SPA Attack Experiment 1
In late 2021 a book named “Hardware Hacking Handbook” was published. I don’t remember exactly how I came across it, but after checking the ToC and some friend feedback, I’ve decided to buy it. I quickly looked at the contents and stumbled on chapter 9, which includes a simple power analysis lab experiment. It’s an introduction to power analysis, and I was curious to do it in practice. Then, why not write about my experience replicating that lab?
During my high school and first University years, I’ve already spent some time playing with ATMEL microcontrollers. Even though I’ve been a bit distant from this scene, I’ve followed some of the Arduino evolution. Thus, the lab apparatus wasn’t entirely new to me, but the experiment was!
Scenario
This lab is a microcontroller asking for a password through a serial port. The attack vector uses the power supply noise and (somehow) learns about the correct password. This type of attack is not new; according to the book, they date back to the late ’90s, in the context of cryptography side-channel attacks. However, the exponential proliferation of microcontrollers and computers around us will make these types of attacks increasingly common.
Power Analysis
As mentioned, the attack relies on analyzing the power consumption signal of a target device using a reasonable precise probe. One of the easiest ways of doing this (although there are others), is using a shunt resistor between the target and the power source, as shown in the following drawing:
We then measure the voltage drop in the shunt resistor (Rs), and by Ohm’s law, we can get the current flowing into the target:
$$I=\frac{V_+-V_-}{Rs}$$To avoid using a differential oscilloscope which is more expensive, one could measure the two voltage potentials of the resistor and subtract to get the voltage drop. However, this can be further simplified by assuming that the voltage source (Vcc) is ideal and constant; we use a single probe and measure the negative potential V- voltage to ground and subtract that from an ideal Vcc to ground:
$$V_{Rs} = (V_{SS}-V_{GND}) - (V_- -V_{GND}) = V_{CC} - V_-$$So, the current consumption analysis can be done by capturing the voltage at the negative node of the resistor. We’d expect that this voltage would show some differences when the correct character of the password is used compared to incorrect password characters.
Simplifying
Measuring the current consumption is very reliable and should give the most accurate results. Alternatively, we can also measure the voltage variations caused by small and fast current sinks on the target. This is only possible because we’re in a real-world that doesn’t have ideal power sources: they take time to reestablish the voltage from current sink variations. That’s one of the reasons to use decoupling capacitors at the power source rails. These help keep the voltage as stable as possible.

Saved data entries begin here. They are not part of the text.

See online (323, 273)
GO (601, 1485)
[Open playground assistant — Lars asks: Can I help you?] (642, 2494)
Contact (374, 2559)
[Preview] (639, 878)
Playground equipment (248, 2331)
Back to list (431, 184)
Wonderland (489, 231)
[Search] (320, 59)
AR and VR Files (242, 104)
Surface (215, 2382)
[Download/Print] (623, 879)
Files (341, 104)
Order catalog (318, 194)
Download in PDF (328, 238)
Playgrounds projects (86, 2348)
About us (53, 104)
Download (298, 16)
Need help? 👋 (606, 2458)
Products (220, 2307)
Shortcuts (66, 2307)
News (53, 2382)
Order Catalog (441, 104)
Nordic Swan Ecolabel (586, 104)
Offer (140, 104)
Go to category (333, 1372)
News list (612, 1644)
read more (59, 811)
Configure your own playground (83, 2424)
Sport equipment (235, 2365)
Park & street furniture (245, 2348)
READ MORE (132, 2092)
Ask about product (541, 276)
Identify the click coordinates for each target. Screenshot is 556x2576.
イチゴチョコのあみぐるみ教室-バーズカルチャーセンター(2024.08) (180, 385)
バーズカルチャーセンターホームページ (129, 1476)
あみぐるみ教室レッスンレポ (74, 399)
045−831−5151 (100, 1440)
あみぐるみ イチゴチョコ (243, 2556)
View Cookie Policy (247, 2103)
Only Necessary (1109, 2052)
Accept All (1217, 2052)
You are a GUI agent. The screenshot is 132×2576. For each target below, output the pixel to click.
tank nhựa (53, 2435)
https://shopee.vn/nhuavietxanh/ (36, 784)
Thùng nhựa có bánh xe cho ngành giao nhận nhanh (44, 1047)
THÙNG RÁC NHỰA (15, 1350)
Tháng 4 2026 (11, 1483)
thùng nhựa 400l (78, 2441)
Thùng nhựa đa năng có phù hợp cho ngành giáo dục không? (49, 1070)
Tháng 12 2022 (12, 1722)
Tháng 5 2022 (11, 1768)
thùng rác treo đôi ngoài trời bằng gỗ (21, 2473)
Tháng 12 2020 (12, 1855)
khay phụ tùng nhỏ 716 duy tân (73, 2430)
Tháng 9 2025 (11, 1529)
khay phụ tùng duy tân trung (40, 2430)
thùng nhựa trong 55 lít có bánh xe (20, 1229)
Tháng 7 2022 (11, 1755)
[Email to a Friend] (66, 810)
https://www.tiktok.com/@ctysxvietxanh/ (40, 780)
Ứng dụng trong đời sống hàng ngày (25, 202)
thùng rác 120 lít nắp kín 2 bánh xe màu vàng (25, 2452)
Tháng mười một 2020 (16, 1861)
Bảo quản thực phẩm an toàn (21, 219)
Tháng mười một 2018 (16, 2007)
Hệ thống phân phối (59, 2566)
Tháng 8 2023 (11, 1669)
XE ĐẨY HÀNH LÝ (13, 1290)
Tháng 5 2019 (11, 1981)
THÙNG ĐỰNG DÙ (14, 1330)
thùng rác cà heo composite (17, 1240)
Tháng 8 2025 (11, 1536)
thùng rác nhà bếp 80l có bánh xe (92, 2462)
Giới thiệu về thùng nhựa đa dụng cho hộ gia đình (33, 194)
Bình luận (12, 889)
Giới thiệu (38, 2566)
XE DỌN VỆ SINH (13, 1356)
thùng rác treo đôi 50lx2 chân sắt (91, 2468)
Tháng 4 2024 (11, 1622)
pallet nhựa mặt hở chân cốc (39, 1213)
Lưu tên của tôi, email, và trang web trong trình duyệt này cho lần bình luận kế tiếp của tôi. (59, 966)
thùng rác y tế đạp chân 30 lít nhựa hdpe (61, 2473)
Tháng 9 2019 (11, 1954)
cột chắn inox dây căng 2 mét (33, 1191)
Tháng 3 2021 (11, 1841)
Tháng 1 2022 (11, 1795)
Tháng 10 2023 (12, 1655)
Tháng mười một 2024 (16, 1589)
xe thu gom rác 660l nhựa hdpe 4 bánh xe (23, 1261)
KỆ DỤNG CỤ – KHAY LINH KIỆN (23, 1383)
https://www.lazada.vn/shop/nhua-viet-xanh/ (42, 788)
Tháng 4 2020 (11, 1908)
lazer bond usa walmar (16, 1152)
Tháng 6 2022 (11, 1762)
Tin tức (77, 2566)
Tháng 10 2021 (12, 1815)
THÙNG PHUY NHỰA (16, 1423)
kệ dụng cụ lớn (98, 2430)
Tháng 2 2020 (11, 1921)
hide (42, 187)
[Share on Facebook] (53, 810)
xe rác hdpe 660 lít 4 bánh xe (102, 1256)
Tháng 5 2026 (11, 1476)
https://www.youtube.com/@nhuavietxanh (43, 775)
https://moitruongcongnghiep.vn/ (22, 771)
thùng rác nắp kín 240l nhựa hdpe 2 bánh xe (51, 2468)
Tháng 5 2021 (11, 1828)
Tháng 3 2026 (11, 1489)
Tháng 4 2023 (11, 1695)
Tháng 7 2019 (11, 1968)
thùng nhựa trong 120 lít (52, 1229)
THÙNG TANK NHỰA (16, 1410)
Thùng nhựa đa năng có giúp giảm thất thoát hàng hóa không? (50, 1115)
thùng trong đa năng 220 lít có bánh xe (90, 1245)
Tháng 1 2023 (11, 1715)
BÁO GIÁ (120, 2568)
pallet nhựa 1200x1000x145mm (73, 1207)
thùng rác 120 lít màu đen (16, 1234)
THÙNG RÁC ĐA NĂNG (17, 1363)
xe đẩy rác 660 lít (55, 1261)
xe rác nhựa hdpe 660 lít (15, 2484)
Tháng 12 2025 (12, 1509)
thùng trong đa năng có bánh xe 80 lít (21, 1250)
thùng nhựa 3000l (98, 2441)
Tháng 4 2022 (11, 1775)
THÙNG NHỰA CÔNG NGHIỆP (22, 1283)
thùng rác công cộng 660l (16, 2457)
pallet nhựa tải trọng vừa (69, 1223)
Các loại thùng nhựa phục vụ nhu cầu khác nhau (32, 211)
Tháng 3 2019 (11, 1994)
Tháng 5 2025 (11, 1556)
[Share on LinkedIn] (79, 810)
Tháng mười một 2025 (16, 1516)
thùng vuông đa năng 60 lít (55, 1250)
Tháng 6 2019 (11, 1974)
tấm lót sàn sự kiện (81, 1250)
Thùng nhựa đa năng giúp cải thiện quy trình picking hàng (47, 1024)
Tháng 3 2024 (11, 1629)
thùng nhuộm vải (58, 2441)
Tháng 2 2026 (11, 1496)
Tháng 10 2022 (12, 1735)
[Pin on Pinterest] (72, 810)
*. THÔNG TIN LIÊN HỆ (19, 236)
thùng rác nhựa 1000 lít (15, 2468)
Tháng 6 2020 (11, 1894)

That said, I won’t be measuring the current variations but instead voltage source noise. We need to get rid of any capacitor on the power source rails to do this. Initially, I was using the STK500 programmer board with external Vtarget, but I missed that even this rail was connected to some smoothing capacitors. Thus, any voltage noise information was being wiped by the capacitors.
Now, we need to power the target somehow. Without capacitors on the power line, it means that switching converters (buck, boost, and variants) will inject unwanted noise in our captured signal. Alternatively, we could use a linear voltage regulator (with lower noise), but I had none at hand.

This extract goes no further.